WORLD: Tsunami aftermath includes crooks phishing for funds
Inboxes filled with phony requests for relief, websites in Canada, Australia, US, England, Singapore and China are cyber crime
The Times of India
Wednesday, January 19, 2005
By K. V. Ramana
HYDERABAD: Taking advantage of the outpouring of sympathy for tsunami victims, Internet con artistes are angling in cyberspace to ease relief dollars out of people's pockets. According to IT industry sources, mail boxes round the world are being spammed with relief requests - many of them by fraudulent groups practising a variant of phishing, the con trick of sending emails to net users with the intention of luring them with fantastic promises.
Though the scam has not yet been reported in India, internet users interacting with websites and clients in Canada, Australia, US, England, Singapore and China are reporting phishing. "Thousands of recipients of such emails have fallen for the relief pleas," a source involved in antispam activity said.
According to an anti-virus company tracking phishing, the same shadowy groups that tried to hook netizens with promises of millions of Nigerian dollars may be behind this scam.
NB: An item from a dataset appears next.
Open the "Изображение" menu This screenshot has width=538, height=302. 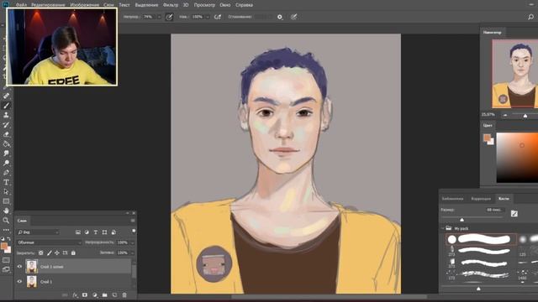coord(84,5)
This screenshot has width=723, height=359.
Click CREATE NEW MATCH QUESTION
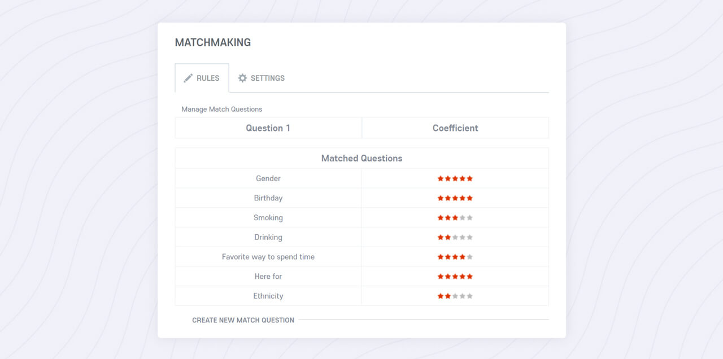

Most of the tsunami e-mails have similar text: "Please donate at least $100 to help give food and medical treatment to two million forced immigrants, 500,000 homeless and 33,000 victims of the South Asian tsunami."
A spokesman for anti-virus company Trend Micro said, "This message was an e-mail from Nigeria that impersonated a Singapore charity." Apart from phishing, the Internet is witnessing much action in terms of worms using tsunami-related photographs.
According to a recent report by the Anti-Phishing Working Group (APWG), online phishing scams, mostly originating in America and Asia, grew 28 per cent in the last four months. Combining social messages with Trojan programmes, these scams are difficult to identify by the average user.
To avoid these traps, experts advise entering addresses manually rather than clicking on links, being wary while opening attachments, downloading a fake website detector and using anti-phishing software.